Data on locating visible targets
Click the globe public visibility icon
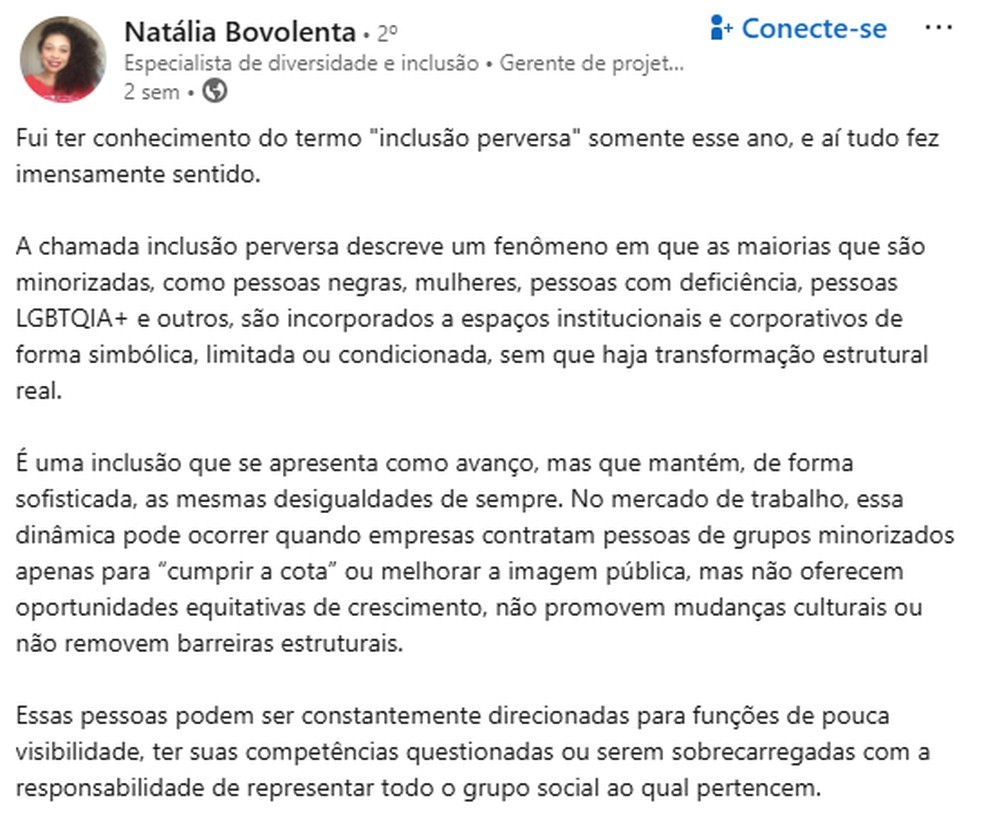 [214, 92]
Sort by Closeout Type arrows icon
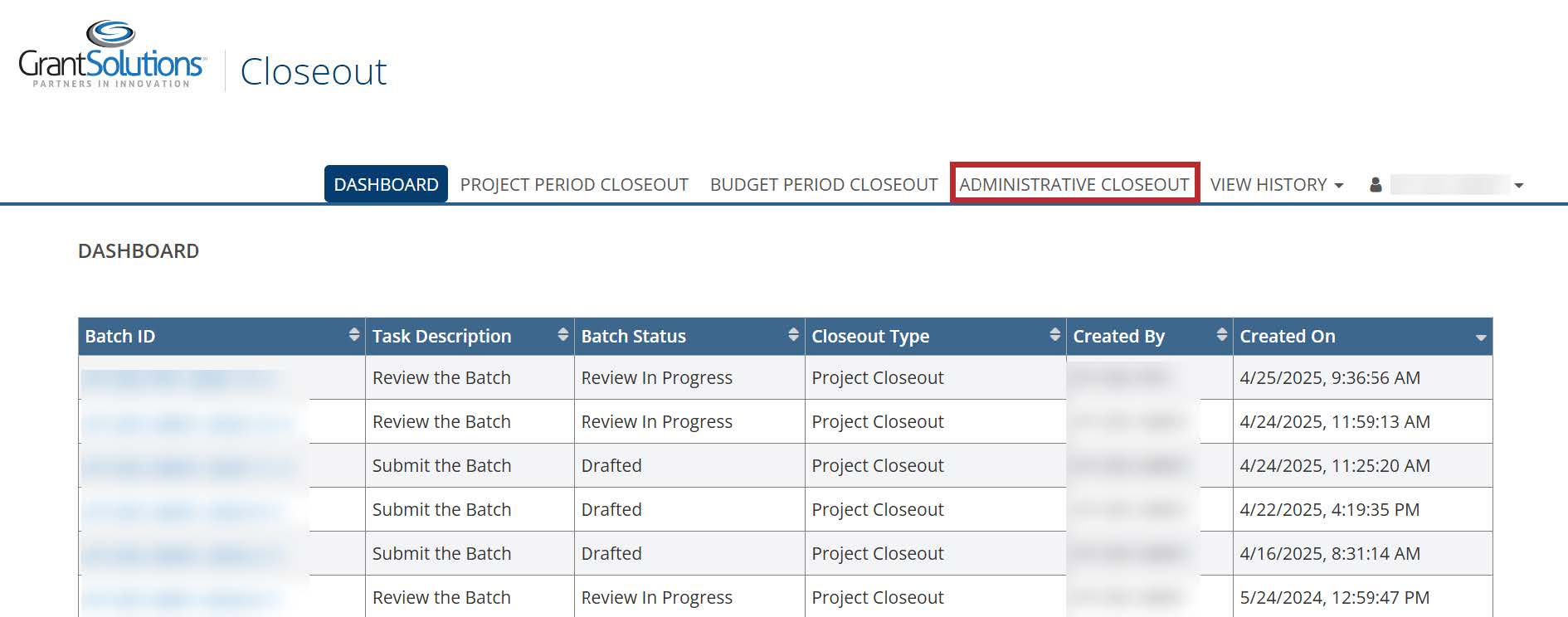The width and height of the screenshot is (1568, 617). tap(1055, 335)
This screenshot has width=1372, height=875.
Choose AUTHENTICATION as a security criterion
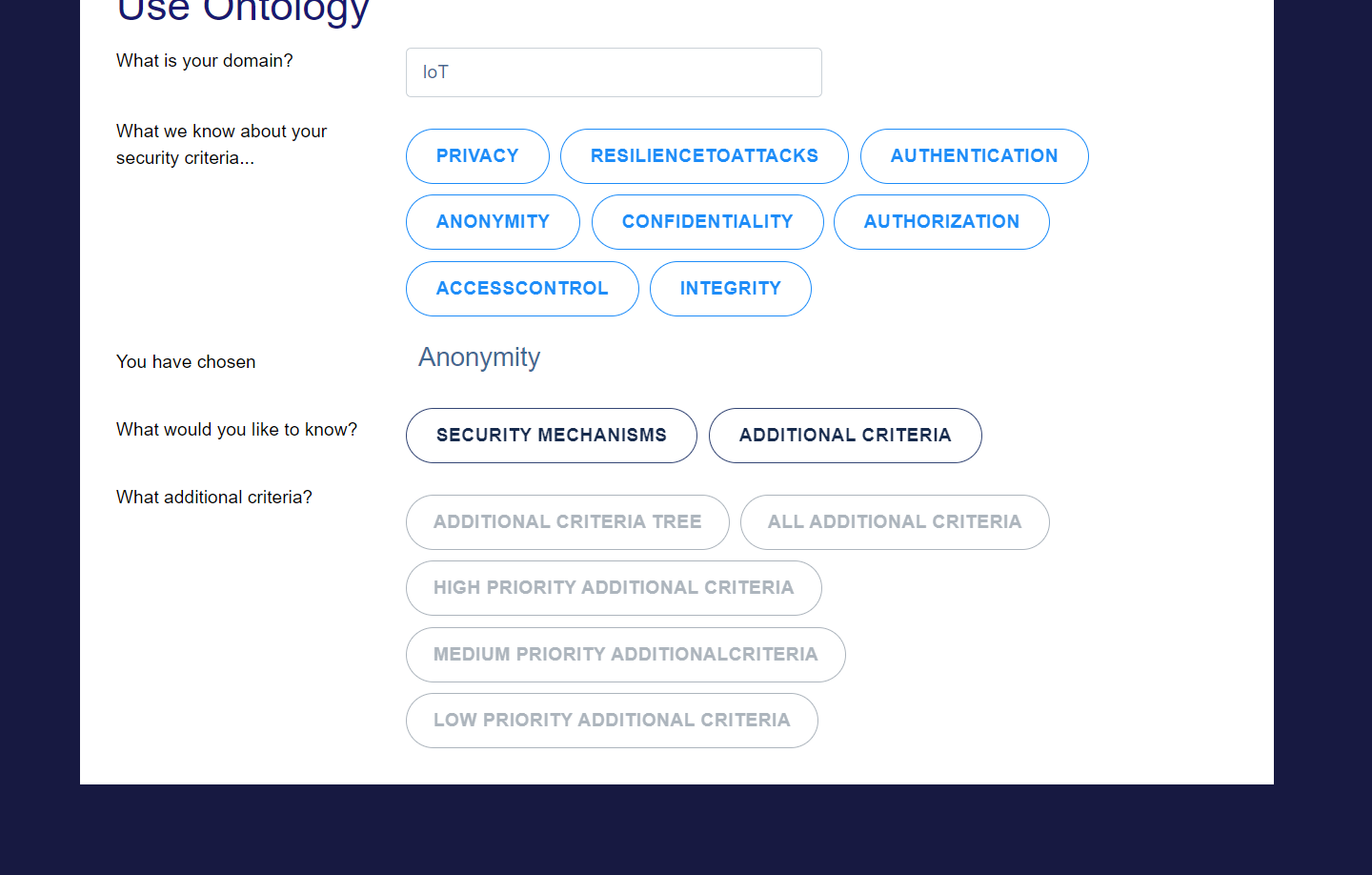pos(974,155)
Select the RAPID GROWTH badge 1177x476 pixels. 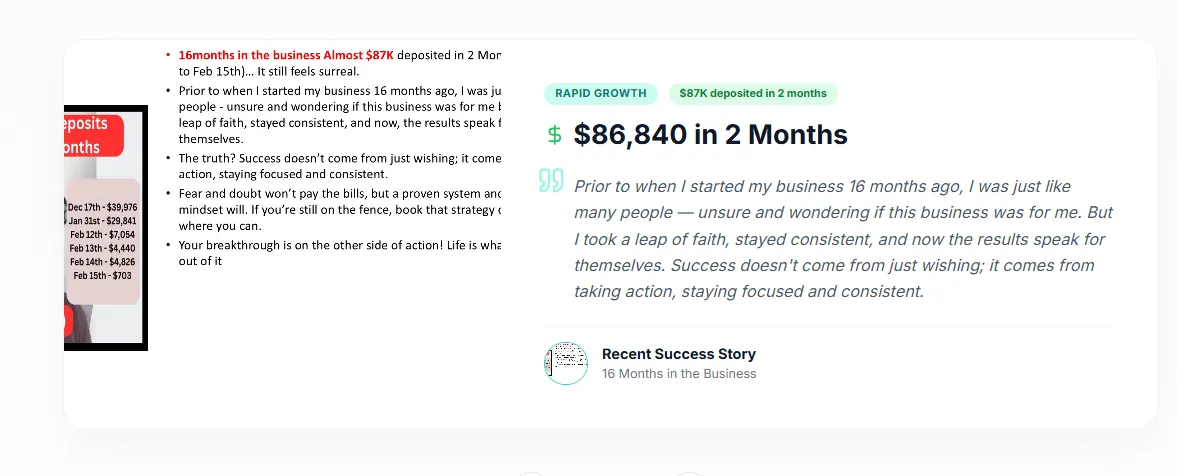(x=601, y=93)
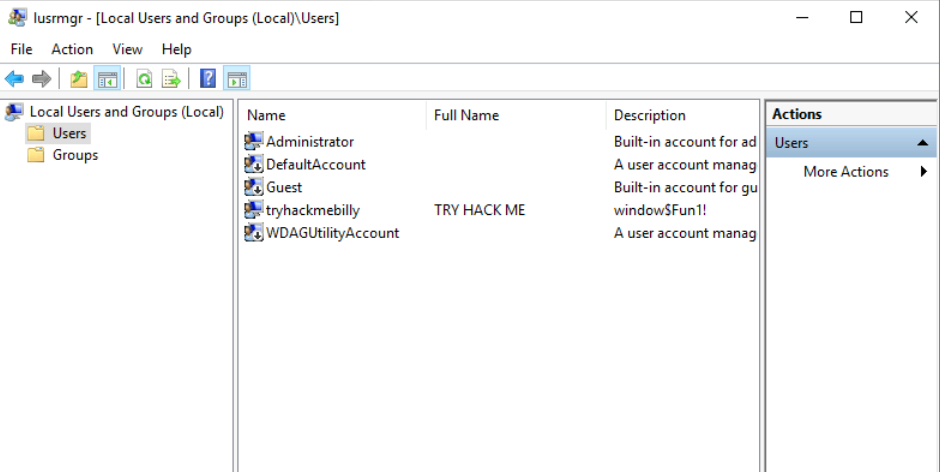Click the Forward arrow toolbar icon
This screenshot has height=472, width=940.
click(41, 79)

==

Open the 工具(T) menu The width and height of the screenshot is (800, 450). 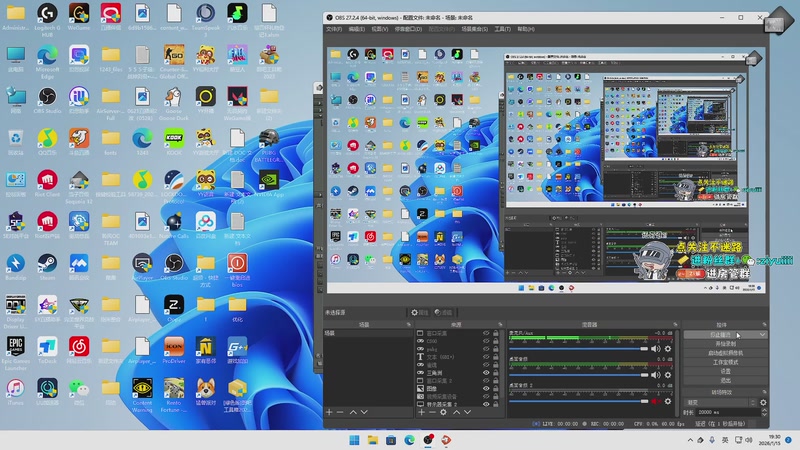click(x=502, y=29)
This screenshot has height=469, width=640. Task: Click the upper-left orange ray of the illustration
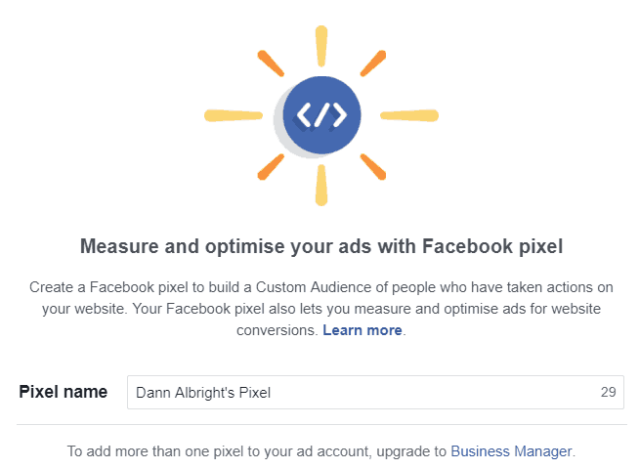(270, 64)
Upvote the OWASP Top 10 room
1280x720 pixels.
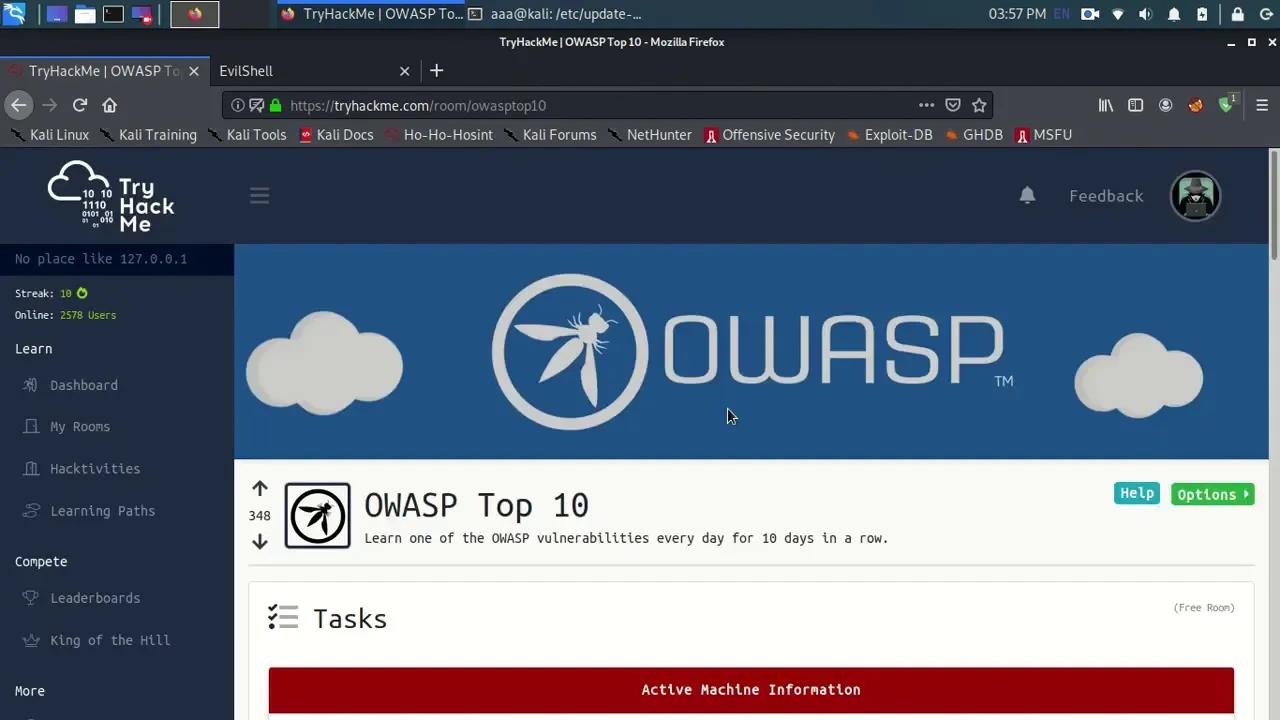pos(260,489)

• **Directions for this task**
Copy the listing word for word, from the line with "Click the globe public visibility icon" up to and including the line with "pos(974,155)". Leave the pictures out of your copy.

• **Answer to this exercise**
Click the globe public visibility icon
 [214, 92]
Sort by Closeout Type arrows icon
The width and height of the screenshot is (1568, 617). tap(1055, 335)
This screenshot has width=1372, height=875.
Choose AUTHENTICATION as a security criterion
pos(974,155)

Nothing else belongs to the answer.